Perform the first exercise for 1 minute,
Then rest 1 minute
Perform the second exercise for 1 minute,
Continue until all five exercises are completed.
This is a short and intense workout and using the rings adds a significant amount of difficulty!
My workout:
Push-ups - pretty self-explanatory
Basic hold - Basically maintaining the up position after a dip
Rowing - With the rings at dip height, sit on the ground and take hold, then straighten out your body horizontal to the ground. Now pull up to the rings.
Reverse crunches - With the rings 2-3 feet from the floor. Kneel on the ground and hold the rings on each side of your head. Now extend you body horizontally while holding your self off the ground and then contract back to your kneel.
Bench Dips - I am not strong enough to perform Ring Dips yet, but I can barely do some Bench Ring Dips. Basically a dip put your feet are out in an L-Sit position and resting on the ground or stool.
Thoughts:
I reached muscle failure several times on most of these exercises.
But the one that continues to tell me that it was a good work out was the Reverse Crunches.
2 days later my abs are still sore. The brutal thing about the reverse crunches is that you are getting a true amount of body weight resistance opposed to letting part of your body rest on the ground.
Optimally, I would have kept track of each of my reps. I will make sure to do that next time.
That way I can determine if I have made any progress.

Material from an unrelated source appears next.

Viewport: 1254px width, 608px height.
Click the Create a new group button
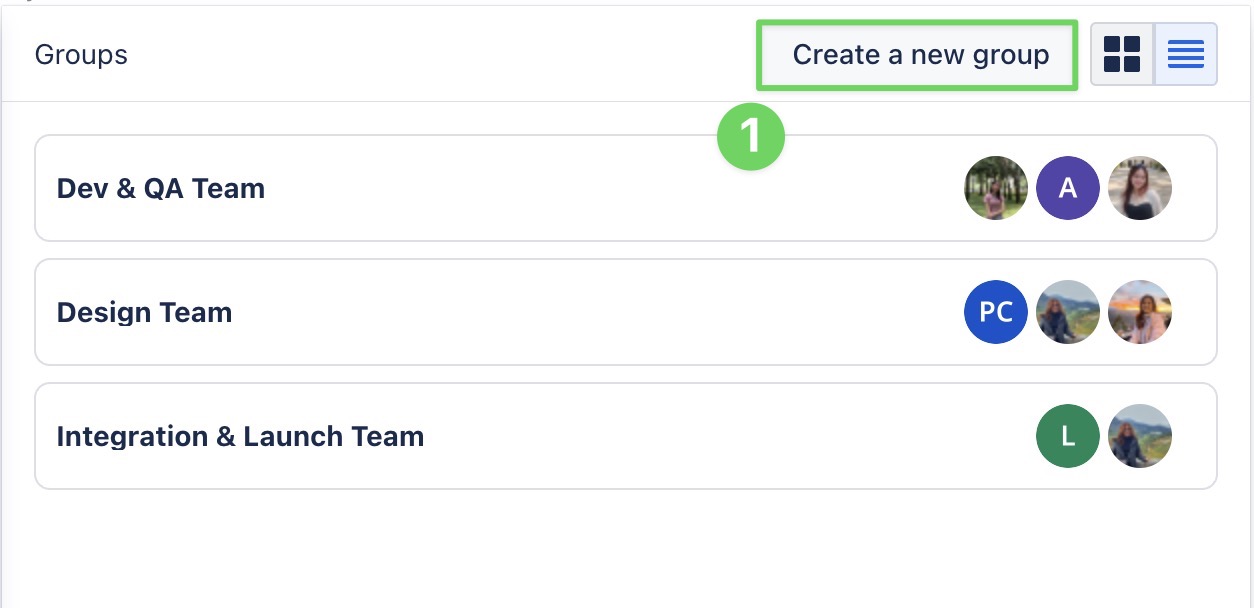coord(920,54)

Lesson: Our spiritual walks are similar. We know our baseline and what the Lord delivered us from, and we know what growth we have had in Him and where we still need more work. I think it would do me good to remember the history of my walk and all of the things the Lord has done in my life, more often. I think it would help make me more thankful and appreciative.
1 Peter 2:25 For ye were as sheep going astray; but are now returned unto the Shepherd and Bishop of your souls.